■ **Work item**
Both the line with "Newscasts & Replays (113, 1901)" and the line with "Contact Us (22, 2418)" in the records below must appear in the output, along with every line between them, exactly and with nothing added.

■ **Records for this task**

· · · · · · ·

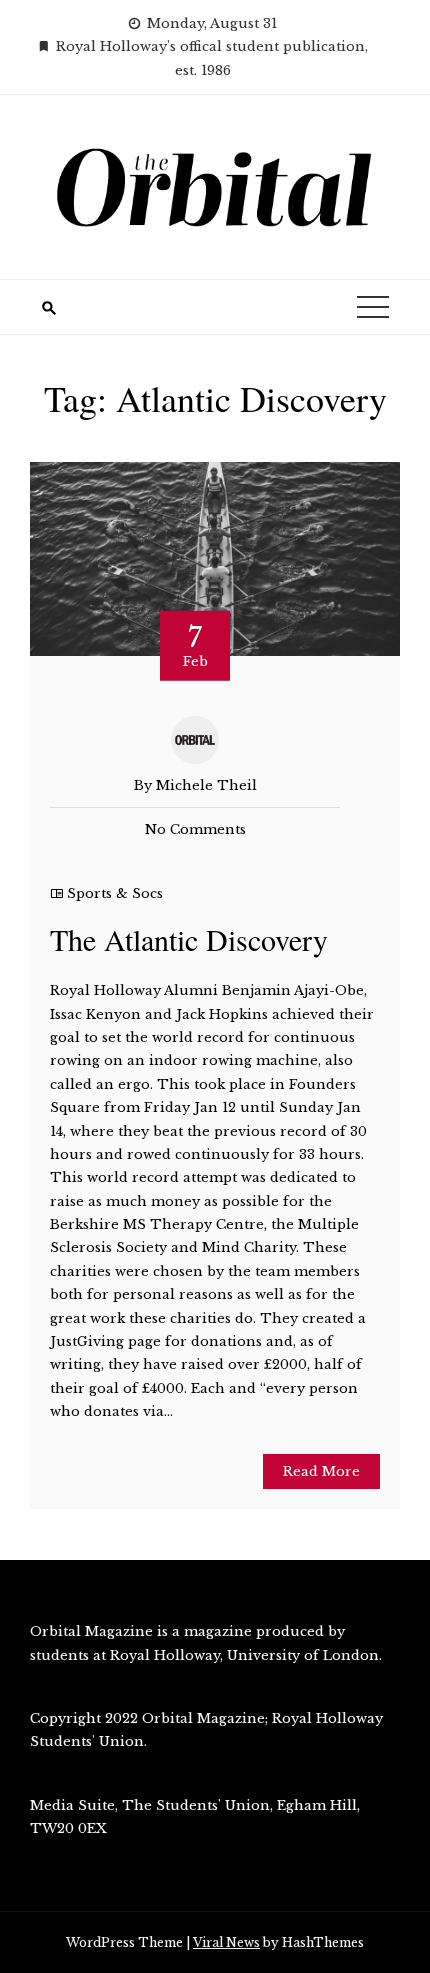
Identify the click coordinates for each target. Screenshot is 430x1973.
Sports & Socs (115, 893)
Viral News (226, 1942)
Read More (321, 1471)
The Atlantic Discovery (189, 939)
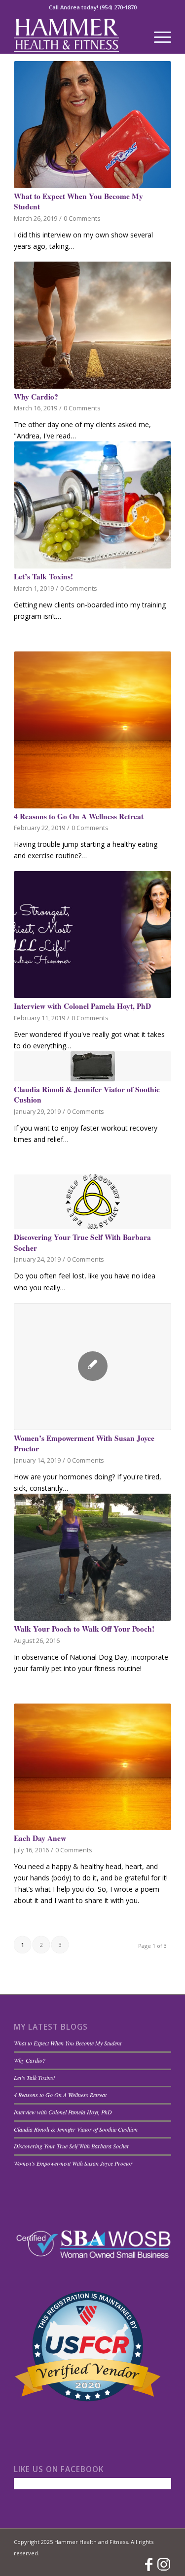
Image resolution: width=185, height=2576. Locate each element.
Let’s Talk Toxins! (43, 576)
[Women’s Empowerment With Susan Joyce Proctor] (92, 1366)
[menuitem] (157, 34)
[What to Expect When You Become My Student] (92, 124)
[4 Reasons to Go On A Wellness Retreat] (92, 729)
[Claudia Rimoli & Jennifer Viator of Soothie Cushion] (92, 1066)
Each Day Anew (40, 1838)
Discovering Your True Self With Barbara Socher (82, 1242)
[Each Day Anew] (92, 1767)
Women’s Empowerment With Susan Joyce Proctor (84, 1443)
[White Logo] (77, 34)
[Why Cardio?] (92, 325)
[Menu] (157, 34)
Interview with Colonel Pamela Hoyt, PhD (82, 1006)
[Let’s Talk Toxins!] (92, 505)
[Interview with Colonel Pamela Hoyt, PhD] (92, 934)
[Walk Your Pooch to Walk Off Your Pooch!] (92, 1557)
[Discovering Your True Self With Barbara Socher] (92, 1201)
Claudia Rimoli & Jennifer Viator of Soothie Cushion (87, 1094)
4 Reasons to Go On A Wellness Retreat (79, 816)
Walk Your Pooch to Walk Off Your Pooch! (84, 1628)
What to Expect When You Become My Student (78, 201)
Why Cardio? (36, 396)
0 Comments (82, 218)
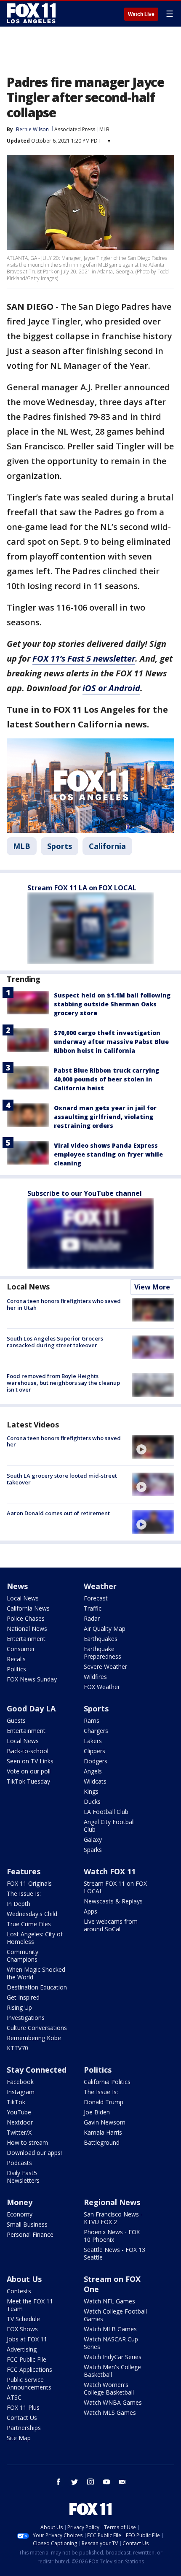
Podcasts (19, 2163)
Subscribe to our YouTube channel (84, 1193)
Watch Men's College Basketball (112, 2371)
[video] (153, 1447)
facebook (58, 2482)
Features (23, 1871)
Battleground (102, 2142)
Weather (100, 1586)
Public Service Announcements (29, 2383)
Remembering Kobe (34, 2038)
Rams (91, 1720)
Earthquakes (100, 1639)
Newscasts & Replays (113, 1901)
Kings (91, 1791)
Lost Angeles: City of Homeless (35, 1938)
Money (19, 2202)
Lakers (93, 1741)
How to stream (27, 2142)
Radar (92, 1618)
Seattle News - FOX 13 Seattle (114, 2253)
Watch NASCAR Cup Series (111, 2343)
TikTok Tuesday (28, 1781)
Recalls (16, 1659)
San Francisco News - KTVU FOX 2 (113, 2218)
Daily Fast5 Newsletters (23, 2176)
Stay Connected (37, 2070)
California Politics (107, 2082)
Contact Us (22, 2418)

· · · · · · ·

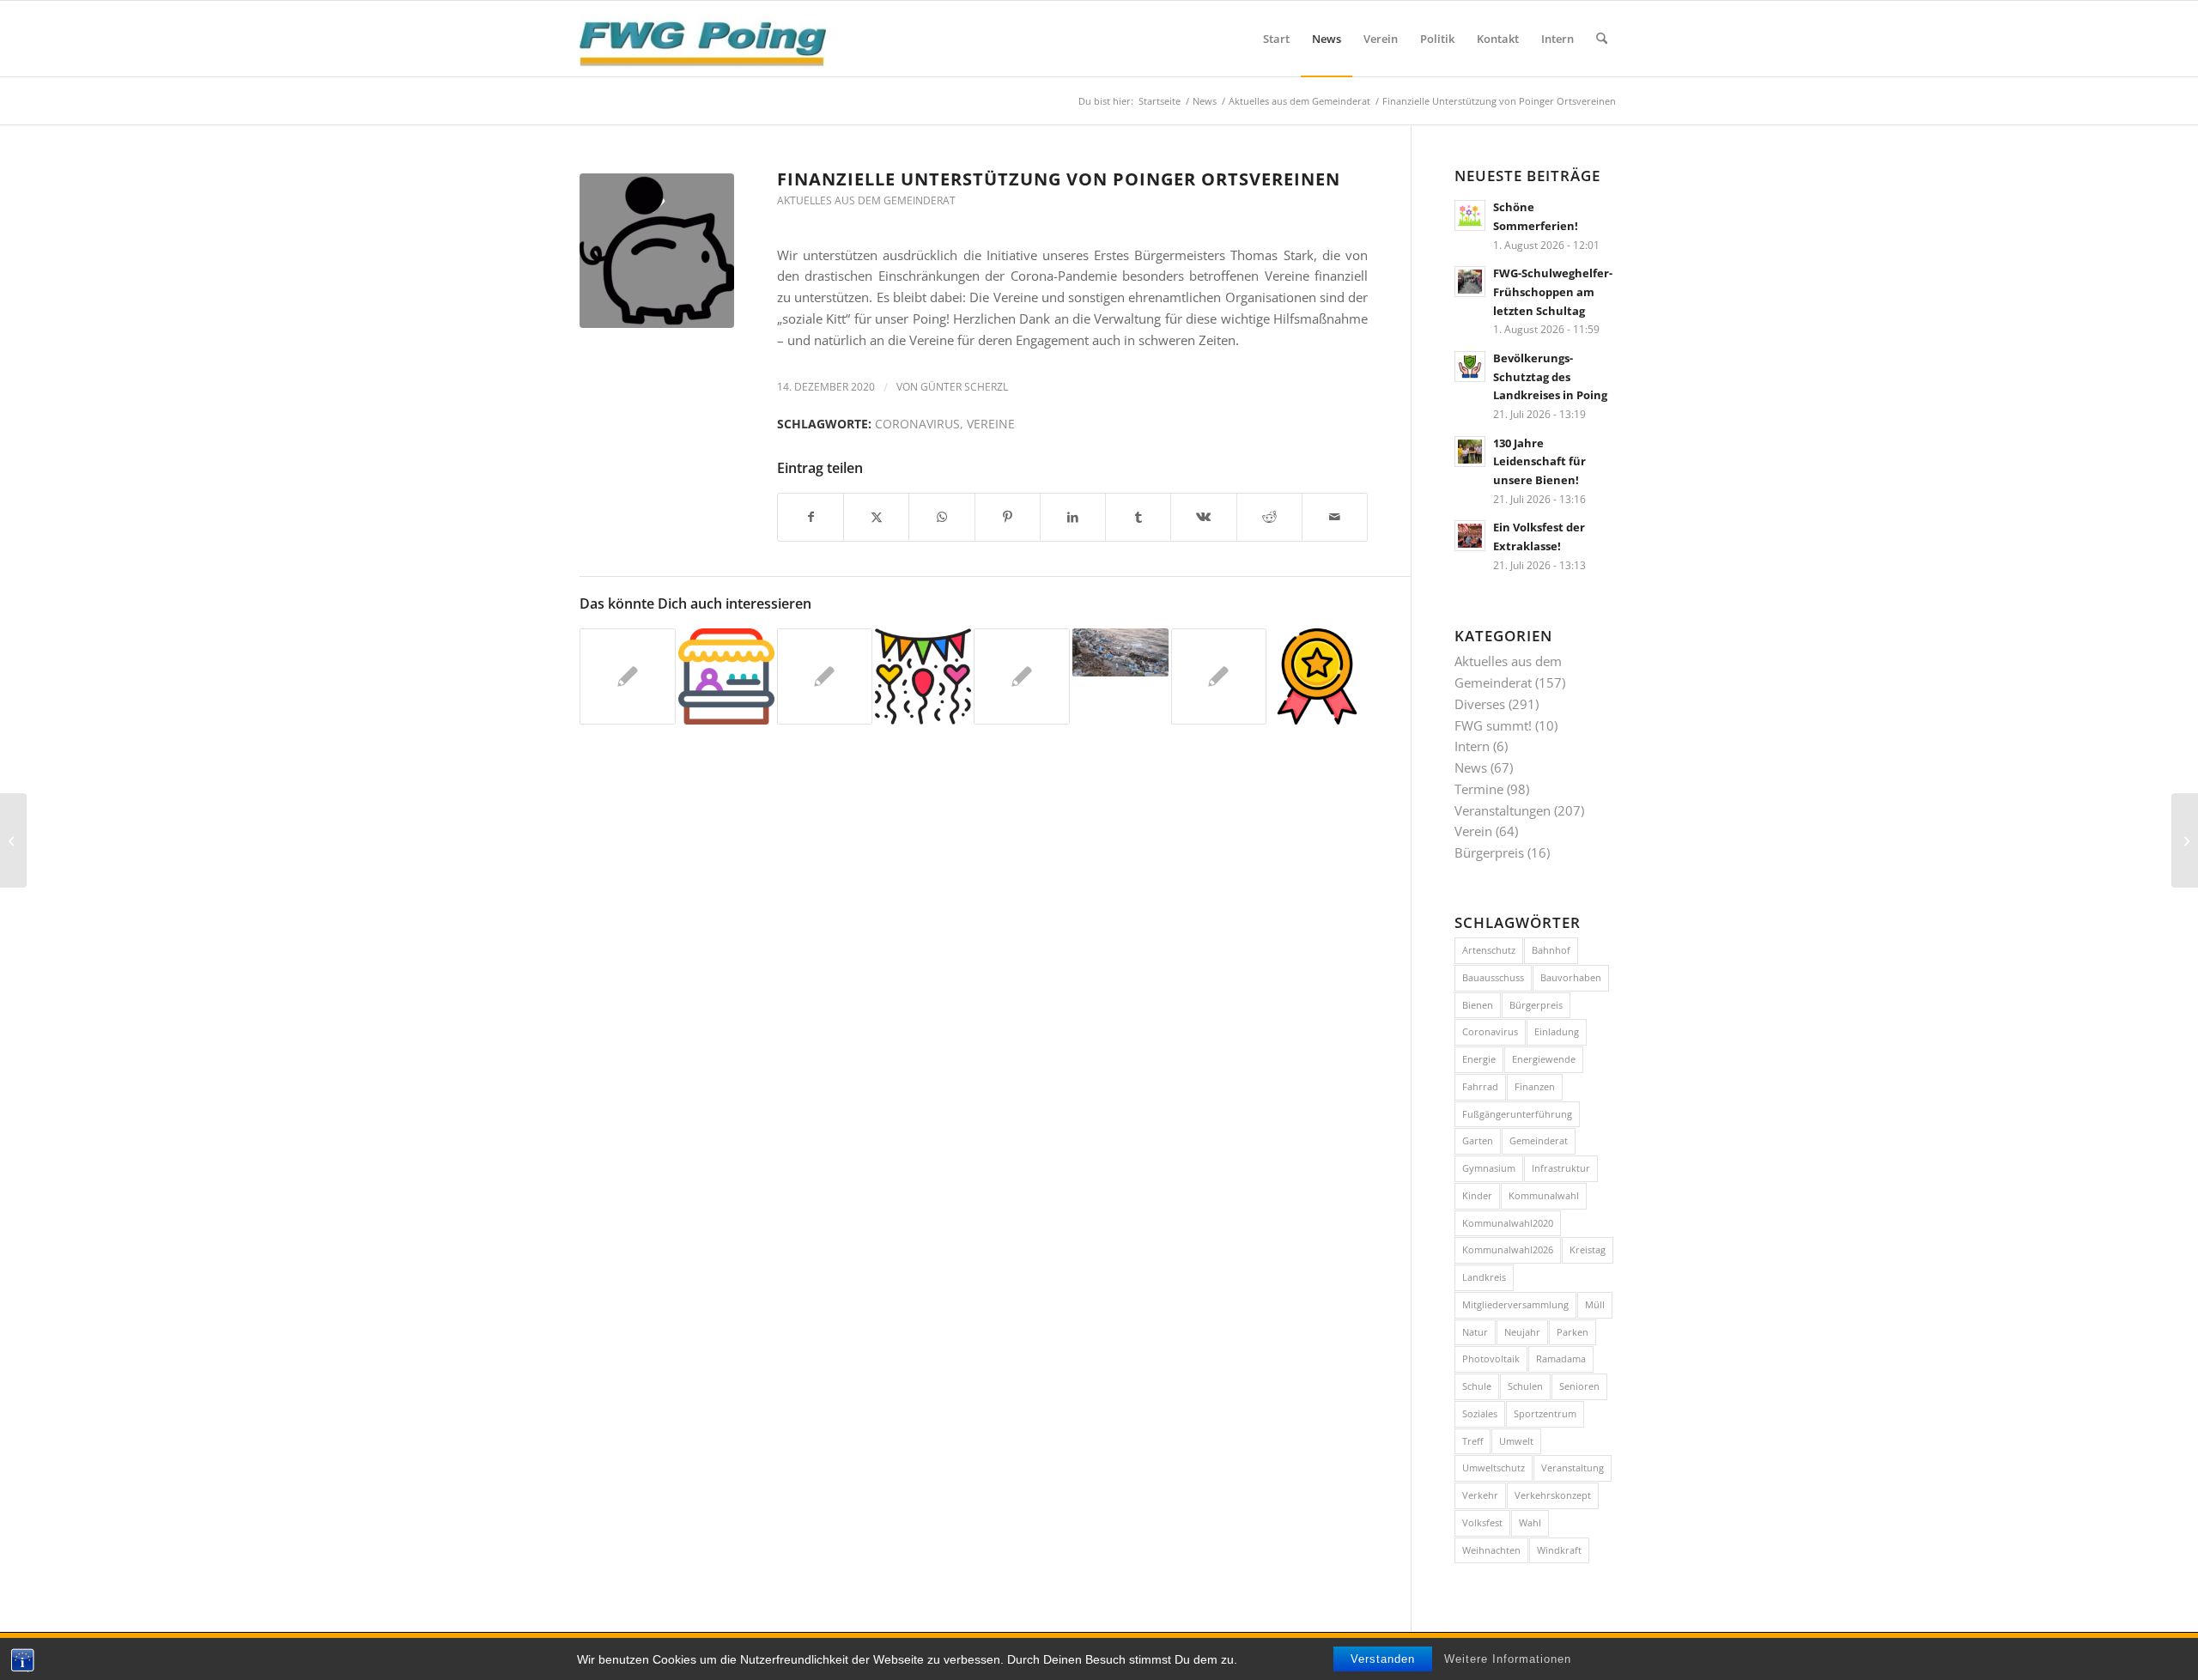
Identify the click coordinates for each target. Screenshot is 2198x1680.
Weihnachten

· · · · · · ·

■ **Final answer**
Newscasts & Replays (113, 1901)
Kings (91, 1791)
Lost Angeles: City of Homeless (35, 1938)
Money (19, 2202)
Lakers (93, 1741)
How to stream (27, 2142)
Radar (92, 1618)
Seattle News - FOX 13 Seattle (114, 2253)
Watch NASCAR Cup Series (111, 2343)
TikTok Tuesday (28, 1781)
Recalls (16, 1659)
San Francisco News - KTVU FOX 2 (113, 2218)
Daily Fast5 Newsletters (23, 2176)
Stay Connected (37, 2070)
California Politics (107, 2082)
Contact Us (22, 2418)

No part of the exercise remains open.